Z oburzeniem polityków i internautów spotkała się decyzja sędziego Klausa-Jürgena Schmidta, który nakazał usunięcie krzyża z sali sądowej, w której miał się odbyć proces muzułmańskiego uchodźcy. Sprawa rozpatrywana w sądzie w Miesbach w Bawarii dotyczyła 21-letniego mężczyzny z Afganistanu oskarżonego o grożenie śmiercią swojemu rodakowi, który przeszedł na chrześcijaństwo.
Gdy zrobiło się głośno o usunięciu krzyża, sędzia Schmidt tłumaczył swoją decyzję potrzebą zademonstrowania neutralności światopoglądowej w czasie rozprawy oraz względami wychowawczymi.
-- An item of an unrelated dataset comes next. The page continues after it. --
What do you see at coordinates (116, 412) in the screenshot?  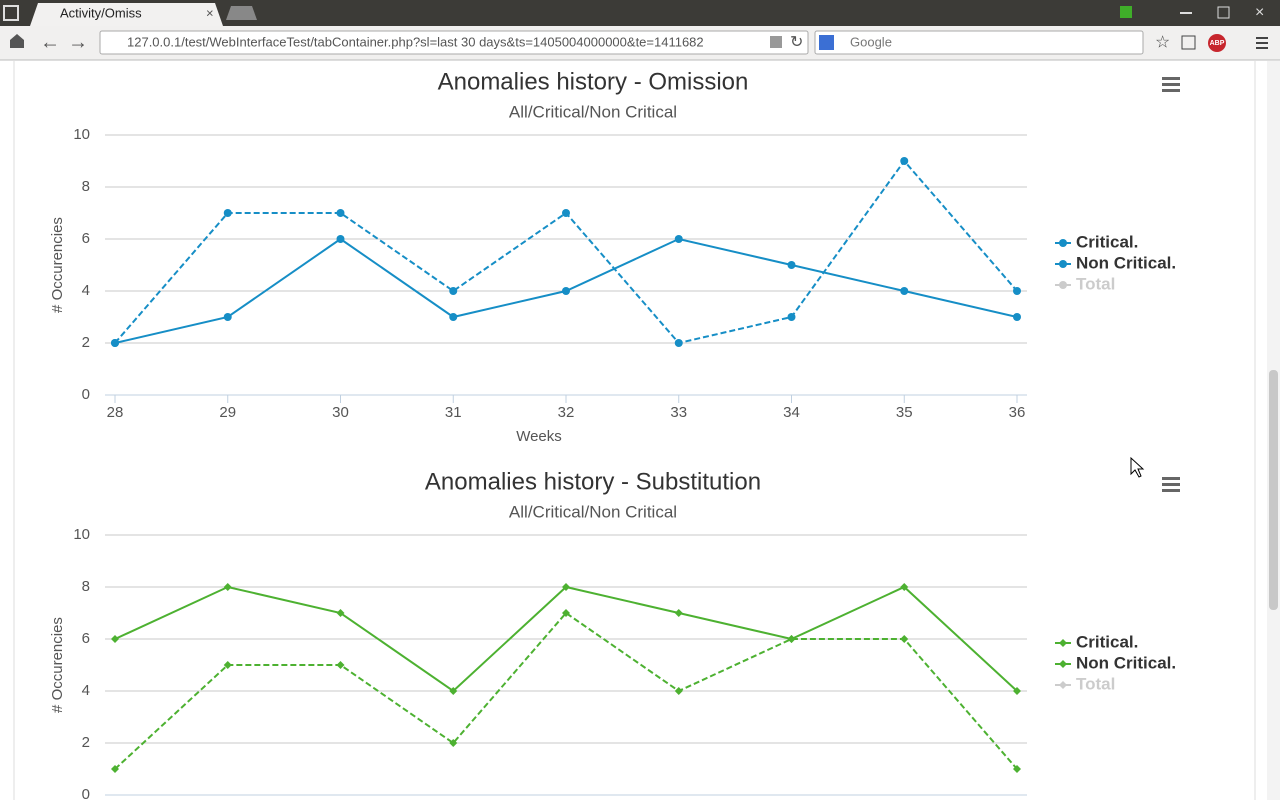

Zapowiedział również, że w przyszłości w jego sali rozpraw nie będzie krzyża.
Postawę sędziego skrytykowali politycy rządzącej w Bawarii CSU.
– Kto grozi drugiemu człowiekowi śmiercią, ponieważ został on chrześcijaninem, powinien zostać skonfrontowany z krzyżem – powiedział Edmund Stoiber, były premier Bawarii, dziennikowi „Bild-Zeitung”. – Zdjęcie krzyża jest złym sygnałem – ocenił polityk.
Wicepremier Bawarii Ilse Aigner z CSU uznała z kolei, że Schmidt okazał się „wysoce niewrażliwy na uczucia ofiar”.
Sędziemu Schmidtowi dostało się też od internautów, którzy zaczęli zamieszczać w mediach społecznościowych apele wzywające go do zawieszenia z powrotem krzyża oraz uwagi, że swoją decyzją „stchórzył”, „usunął własny kręgosłup”, „padł na kolana”.